→ RECORD EXTRACTS
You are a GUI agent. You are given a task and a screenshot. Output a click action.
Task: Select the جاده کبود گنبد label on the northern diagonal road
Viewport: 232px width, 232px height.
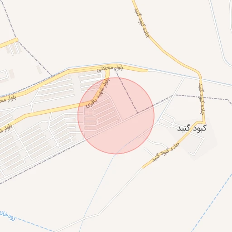142,23
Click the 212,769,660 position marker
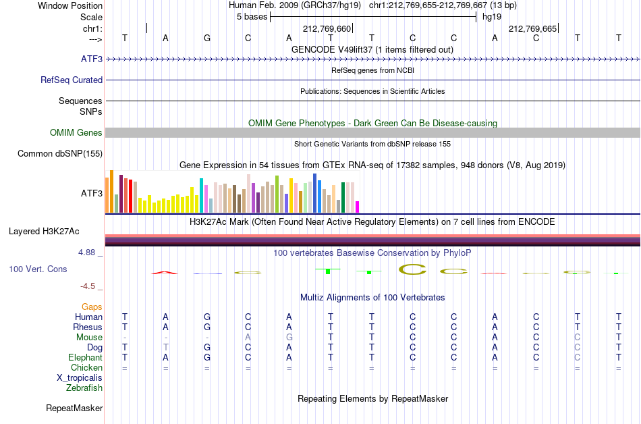Viewport: 641px width, 424px height. pos(327,28)
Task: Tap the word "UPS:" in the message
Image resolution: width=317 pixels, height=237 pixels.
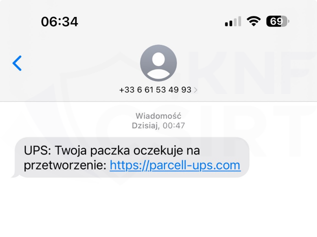Action: (x=38, y=151)

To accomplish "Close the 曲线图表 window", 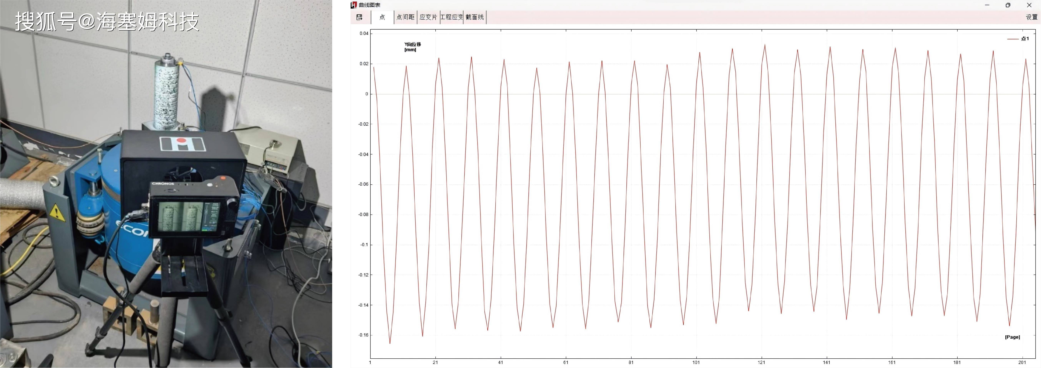I will pyautogui.click(x=1029, y=5).
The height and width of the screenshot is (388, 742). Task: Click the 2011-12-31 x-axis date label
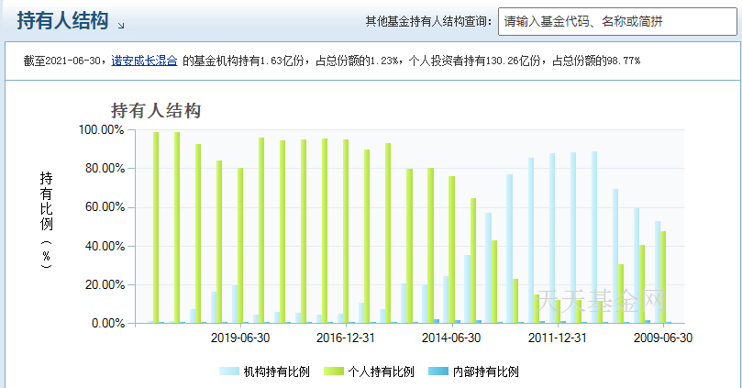(558, 338)

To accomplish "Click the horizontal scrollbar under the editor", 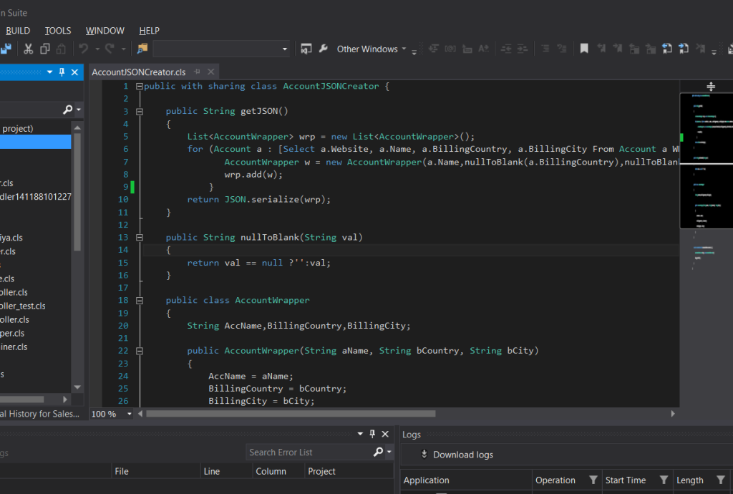I will [x=290, y=414].
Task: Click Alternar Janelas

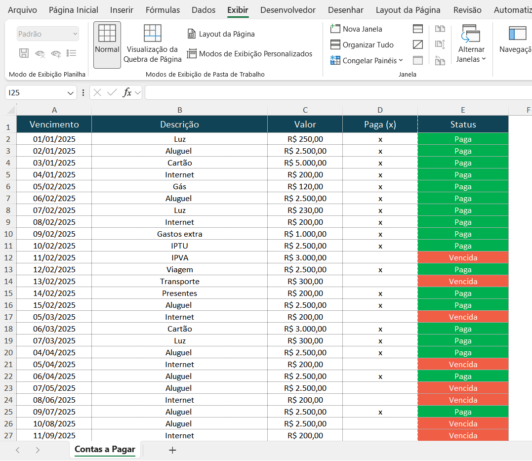Action: [x=471, y=44]
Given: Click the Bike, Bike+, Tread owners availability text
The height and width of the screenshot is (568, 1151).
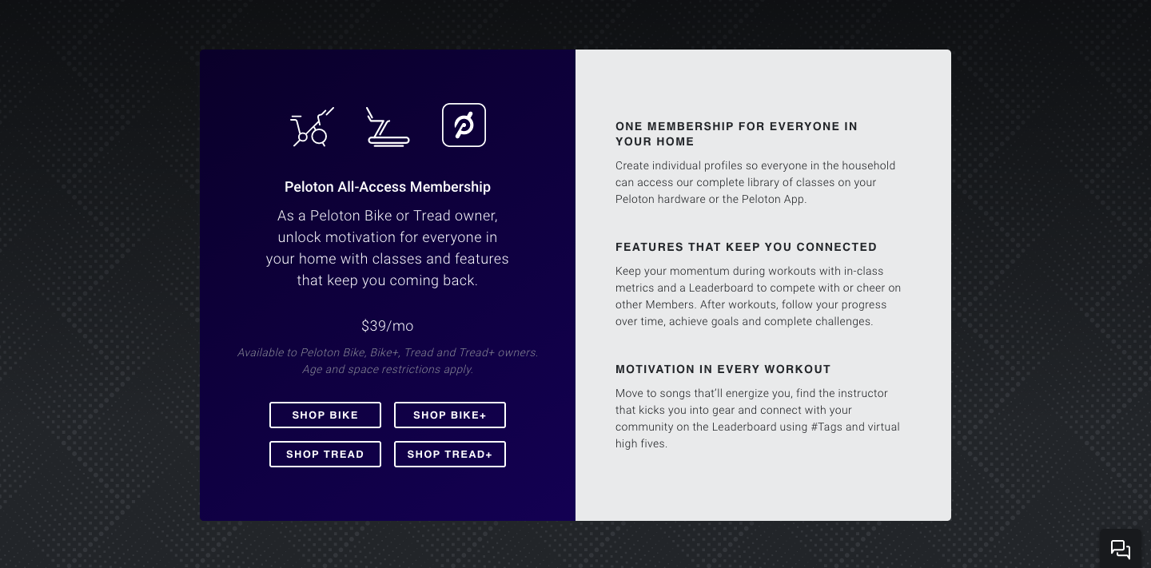Looking at the screenshot, I should [x=388, y=352].
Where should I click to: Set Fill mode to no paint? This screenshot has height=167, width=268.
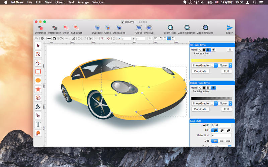point(200,49)

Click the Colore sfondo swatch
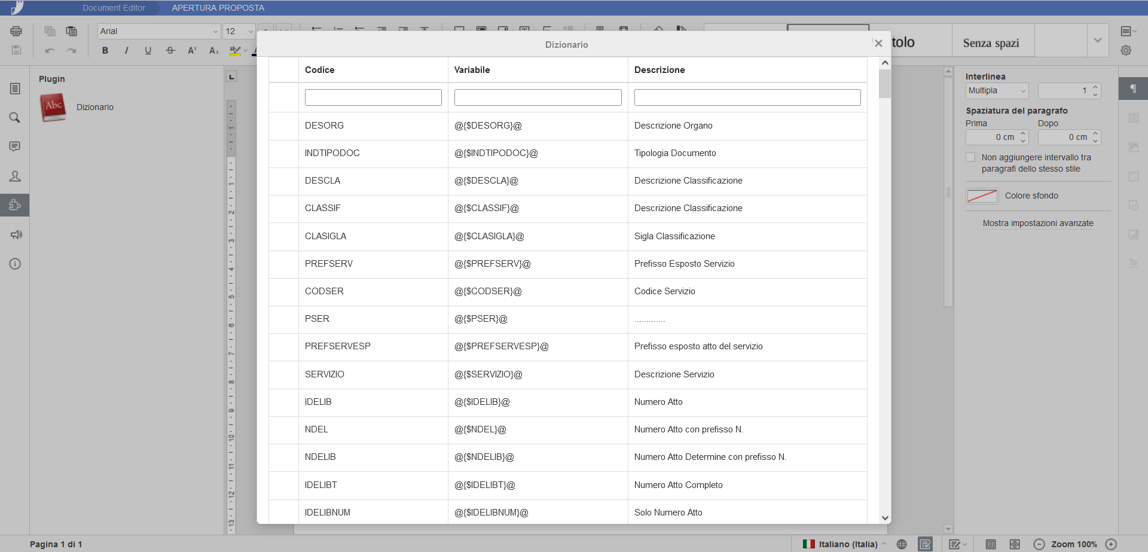pos(982,196)
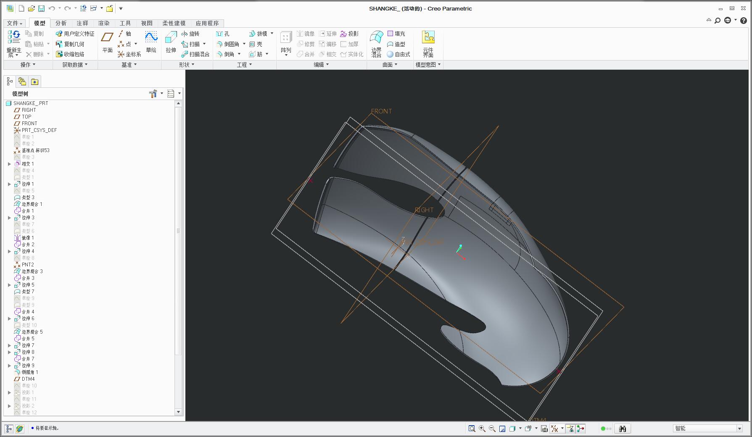Image resolution: width=752 pixels, height=437 pixels.
Task: Expand the 形状 group dropdown
Action: click(187, 65)
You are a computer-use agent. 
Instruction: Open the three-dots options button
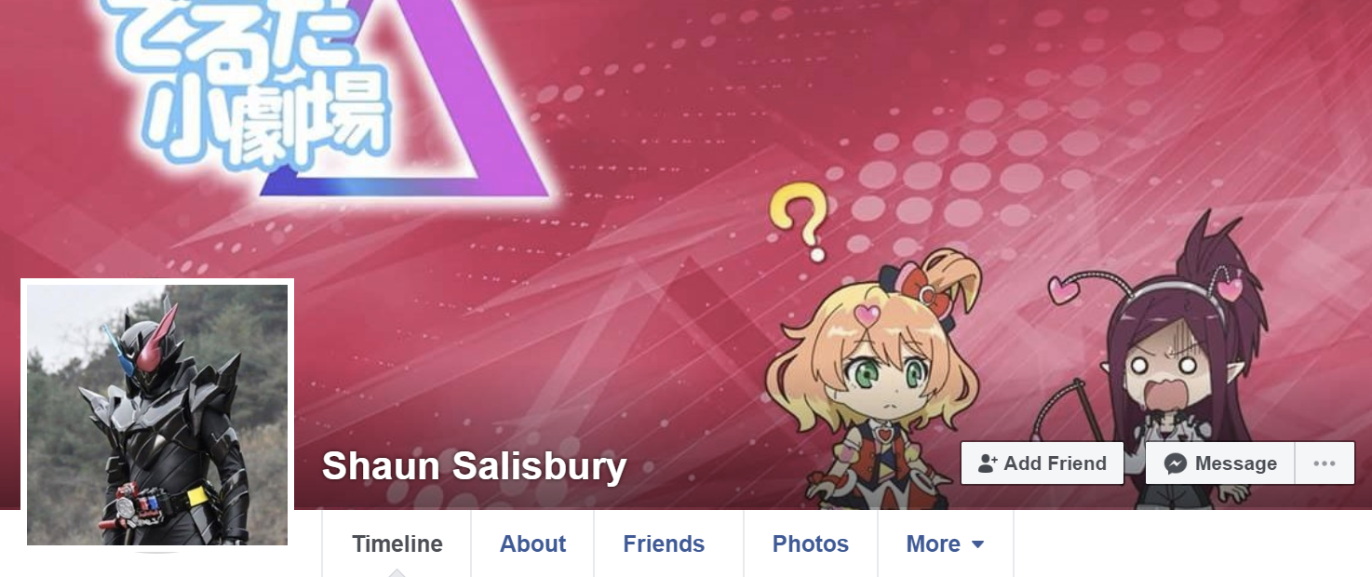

→ SET EXERCISE
Transcribe the rows from the line holding "Where should I" through the end of the rows, with both ends included. Leave the pictures out of your transcription.

→ SOLUTION FOR THIS EXERCISE
Where should I click to: Set Fill mode to no paint? This screenshot has height=167, width=268.
point(200,49)

Click the Colore sfondo swatch
pos(982,196)
Image resolution: width=752 pixels, height=437 pixels.
Task: Expand the 形状 group dropdown
Action: click(187, 65)
You are a computer-use agent. 
Instruction: Open the three-dots options button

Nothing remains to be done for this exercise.